A raccontarlo è stato lo stesso sindaco sui social. Inizialmente Della Ragione pensava che la D’Urso volesse “conoscere la rete di solidarietà che stiamo mettendo in campo, già da due settimane, per aiutare i più deboli. O evidenziare i tanti provvedimenti restrittivi che abbiamo assunto in città, a difesa della salute pubblica, anche prima ed in contrapposizione al Governo Nazionale. Misure che ci stanno aiutando a contenere il contagio”.

Invece, come ha dovuto constatare parlando con gli ‘emissari’ della trasmissione, il focus sarebbe stato dedicato ai quattro giovani che nei giorni sono stati sorpresi a passeggiare sulla spiaggia di Miseno, e che per questo sono stati multati e denunciati.

Ho ricevuto da un noto programma di Canale 5 la richiesta di un’intervista in diretta, questo pomeriggio, per raccontare…

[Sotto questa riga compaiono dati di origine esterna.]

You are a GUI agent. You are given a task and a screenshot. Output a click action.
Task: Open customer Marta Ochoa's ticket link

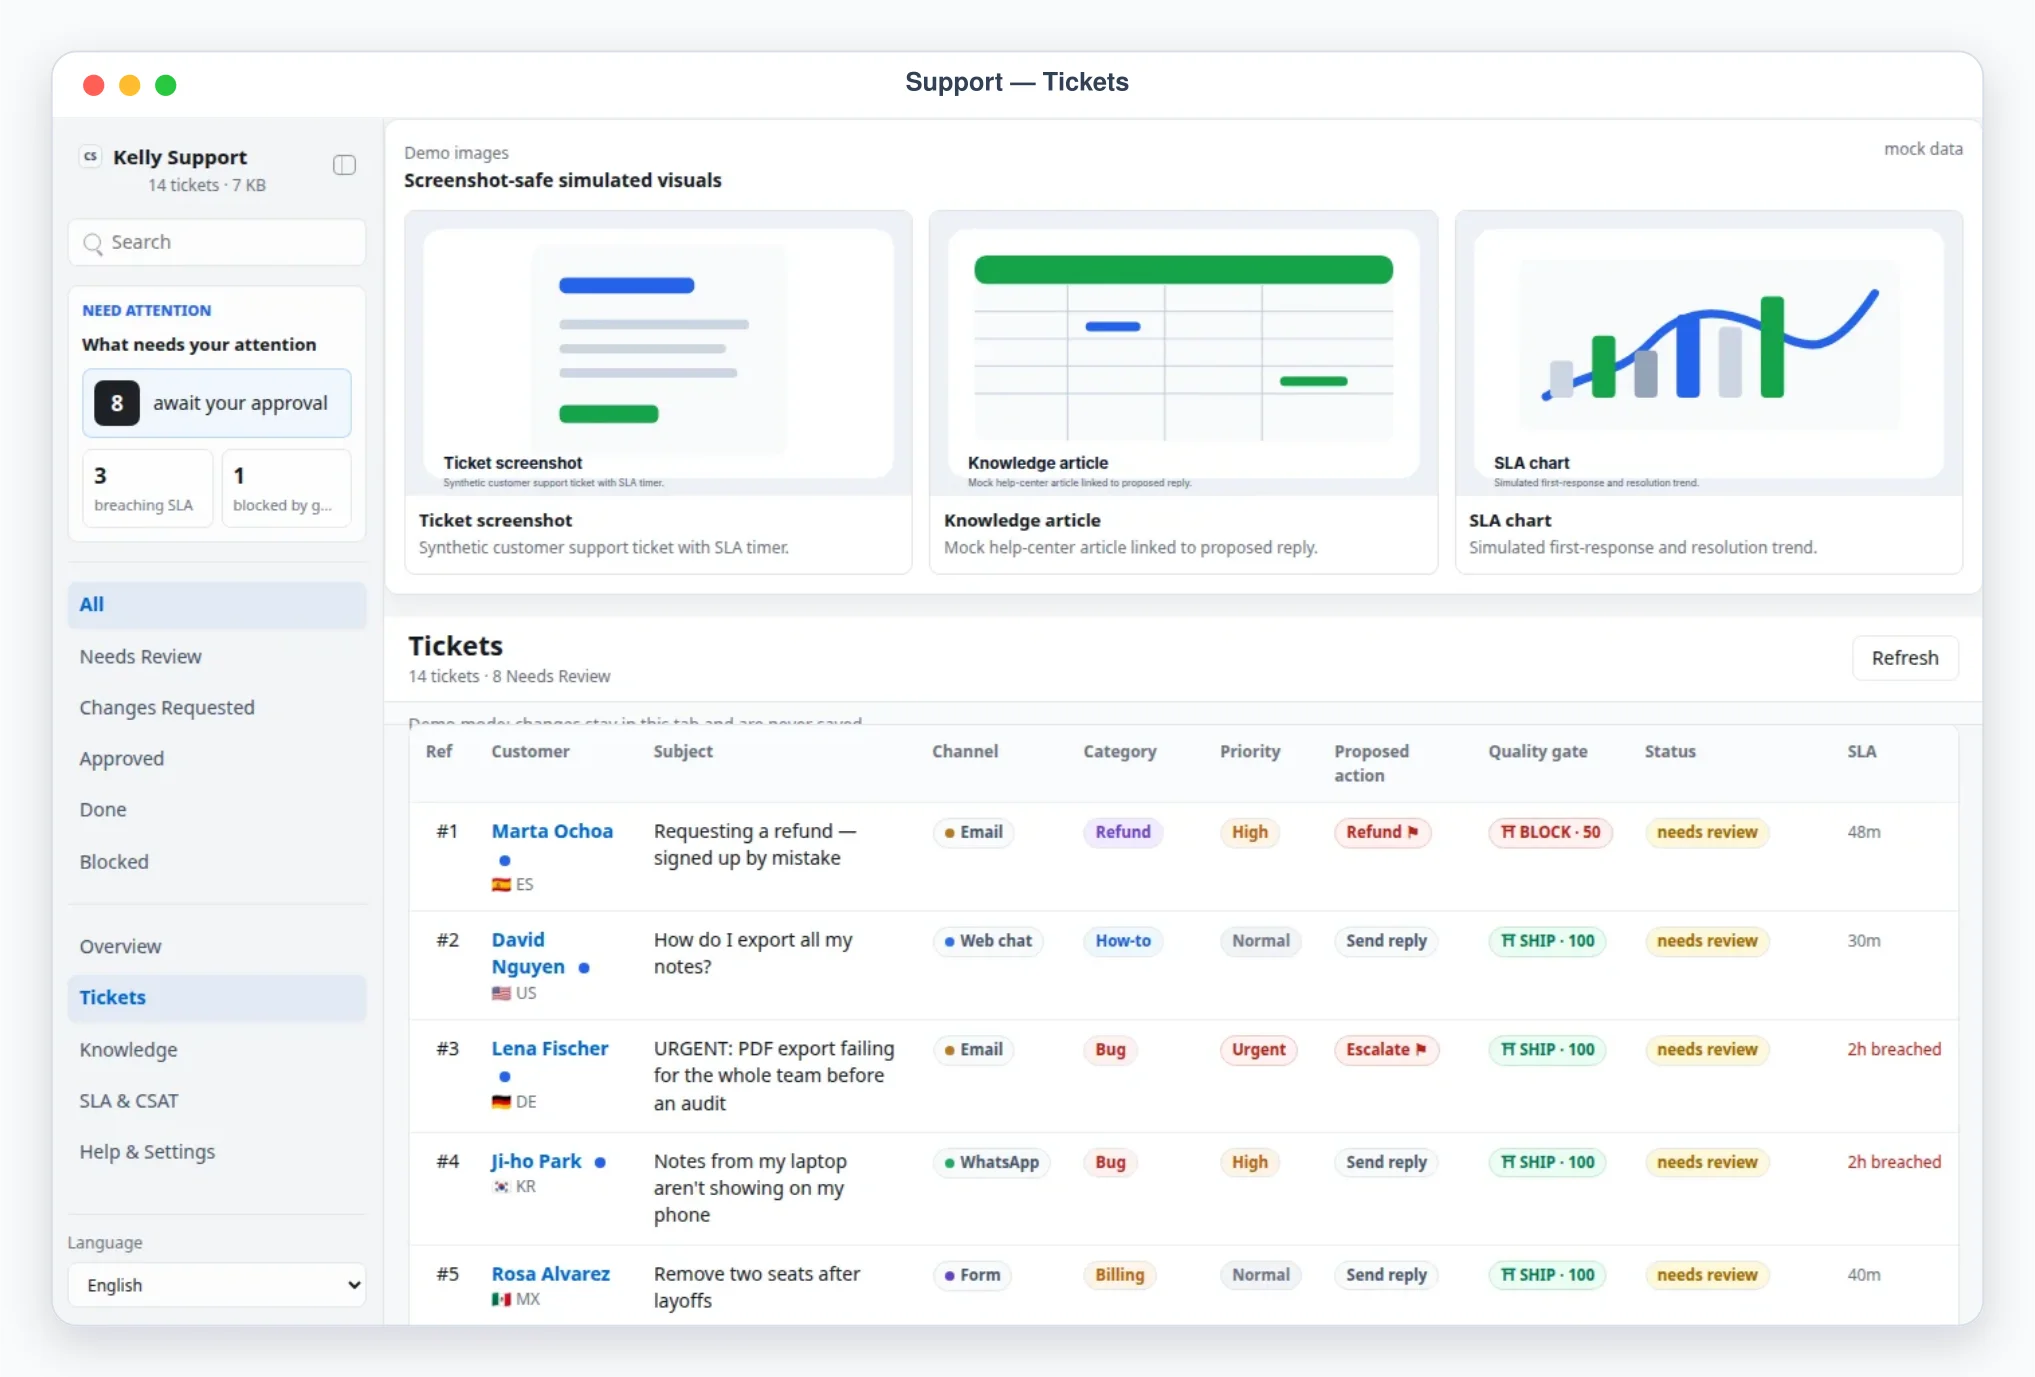[x=552, y=831]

Gepostet von Josi Gerardo Della Ragione am Montag, 6. April 2020

Per il primo cittadino di Bacoli l’intento era quello di far passare “la solita immagine del Sud che non rispetta le regole; del Sud fatto di barbari; del Sud incosciente”. Della Ragione, ricevendo l’approvazione dei suoi cittadini che hanno inondato di commenti e ‘like’ il suo post, ha quindi giustificato il suo ‘no’ alla trasmissione evidenziando che “bisogna smetterla di far passare l’idea che Napoli, la Campania ed il Sud siano l’immagine della Pignasecca piena di gente. Basta. Mi sono reso disponibile ad intervenire quando si parlerà del grande cuore di Bacoli; del sacrificio che stanno facendo migliaia di famiglie bacolesi: che rispettano le regole con spiccato senso del dovere. Mi sono reso disponibile ad intervenire quando si parlerà della crisi economica che stanno vivendo gli operai del settore edile, i camerieri, i pizzaioli, i commercianti. Di tutti quei lavoratori che non riescono più a mettere il piatto a tavola. Insieme stiamo scrivendo la storia. Insieme, questa guerra la vinciamo”.